В политической системе Турции тема религии всегда вызывала большие трудности. Основные дискуссии разгораются вокруг следующего: современное турецкое государство в качестве одного из своих столпов выбрало светскость; это вызывает недовольство религиозных кругов; противостояние продолжается.
Более того, государственная элита утверждает, что Турция сохраняет демократию, так как церковь и государство отделены друг от друга. По сути это правда, так как светские законопроекты и практики многие радикальные исламисты считают неприемлемыми. Однако всё куда сложнее, чем просто несогласие со светскими идеями государства.
Стоит отметить, что в Турции государство никогда не было против религии. Как раз наоборот. Государство всегда старалось контролировать религию. Оно создало бюрократический институт — Управление по религиозным делам. Что государство считает за проблему — это общественное оживление вокруг темы религии.
Учитывая тот факт, что основатели республики в той или иной степени принимали активное участие в политической мобилизации, они стали непосредственными свидетелями её результата: потери Османской империи. В их коллективной памяти этническая идентичность, религиозная идентичность — не важно, христианская, иудаистская или мусульманская — и даже племенная идентичность в любое время могли доставить множество хлопот. Поэтому политическая система Турции была структурирована таким образом, чтобы предотвратить какую бы то ни было мобилизацию вокруг этнических, религиозных или племенных принадлежностей.
Более того, ранние республиканские элиты хорошо осознавали тот факт, что суфийские религиозные сети, в том числе ордена Накшибенди и Мевлеви, были такими могущественными, что могли представлять угрозу только что установленной системе. Кроме того, они понимали, что первое поколение курдских националистов использовало ложи и школы Накшибенди в курдских районах для того, чтобы принести в регион националистические идеи. Именно поэтому государство разработало законы, запрещающие деятельность религиозных сетей, в независимости от того, проповедуют ли они мир или радикальную исламистскую риторику. Большинство лож Накшибенди не имели ничего общего с политикой; несмотря на это, они представляли большой интерес для жителей Анатолии, что сильно беспокоило основателей республики.
Спустя более чем 80 лет трансформаций в обществе, политике и международных отношениях, пришёл черёд и религии. Исламские практики в Турции сегодня гораздо более урбанизированы, религиозные споры и мобилизация уже не те, что были в раннереспубликанский период. Всё же, кое-что остаётся прежним: отношение государства к религиозным сетям. Даже сегодня государство не желает делать различия между умеренными религиозными сетями и радикальными. Причина проста: оно любую форму мобилизации считает угрозой своему существованию.

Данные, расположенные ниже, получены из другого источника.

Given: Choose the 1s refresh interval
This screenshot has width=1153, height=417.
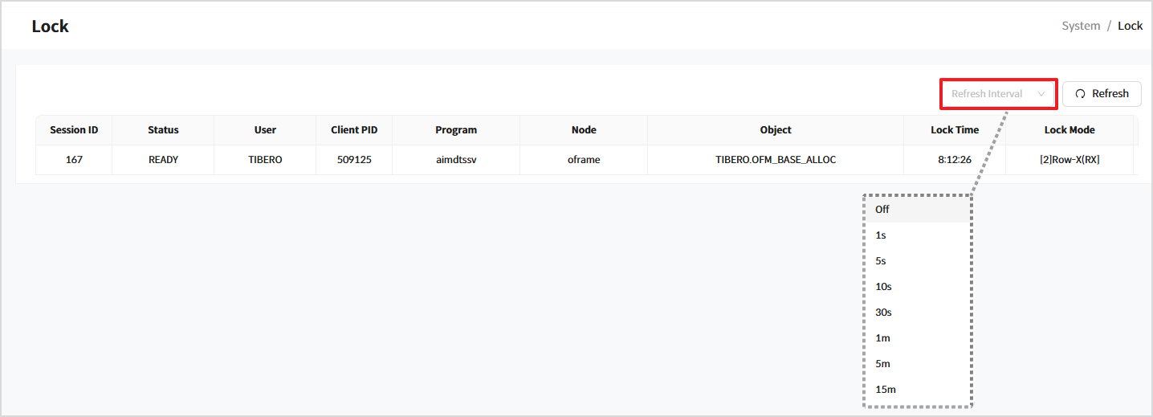Looking at the screenshot, I should point(881,235).

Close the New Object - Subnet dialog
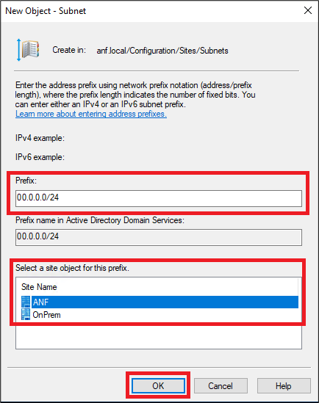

Лучший пример государственной политики последних лет — подход государства к вопросу о ношении головных платков. Женщинам в хиджабах запрещено посещать занятия в университетах. Согласно постановлению Конституционного суда, ношение головных платков противоречит конституции, потому что они считаются «политическими символами». Одно это решение показывает весь абсурд того, как в политической системе Турции понимается идея секуляризма. Во Франции, например, хиджабы запрещены в школах, потому что считаются «символами религиозными», а не политическими. Для Франции, по крайней мере, логично объяснять это разделением государства и церкви. В Турции ситуация иная. Если политические символы запрещены в турецких университетах, то тогда нельзя в них пускать и студентов, носящих символику различных политических партий.
Ещё одним примером того, как государственная бюрократия относится к религиозной мобилизации, является недавняя статья в «Стар дэйли». В газете говорится, что сотрудники военной разведки в Искендеруне, провинция Хатай, следили за проведением различных общественных мероприятий, включая футбольные матчи в залах, вечеринки, на которых люди заводили новые знакомства, и молитвы, которые организовывали различные религиозные группы, причём все — умеренные исламистские группы, которые никогда не подозревались в радикальном мышлении. Пока военная разведка следила за умеренными исламистскими организациями, Курдская рабочая партия провела нападение на военную базу в том же городе, в результате которой погибли семеро военнослужащих.
В целом, те, кто хочет понять настоящую природу противостояния государства и религии, должны знать, что государство не желает видеть какие бы то ни было проявления политической мобилизации по каким-либо религиозным причинам. Но подаётся это так, как будто турецкие религиозные группы намерены образовать теократическое государство. Никто, даже крупные исламские организации, кроме нескольких слабых радикальных исламистских, не хочет, чтобы Турция была теократическим государством. Нет доказательств обратного.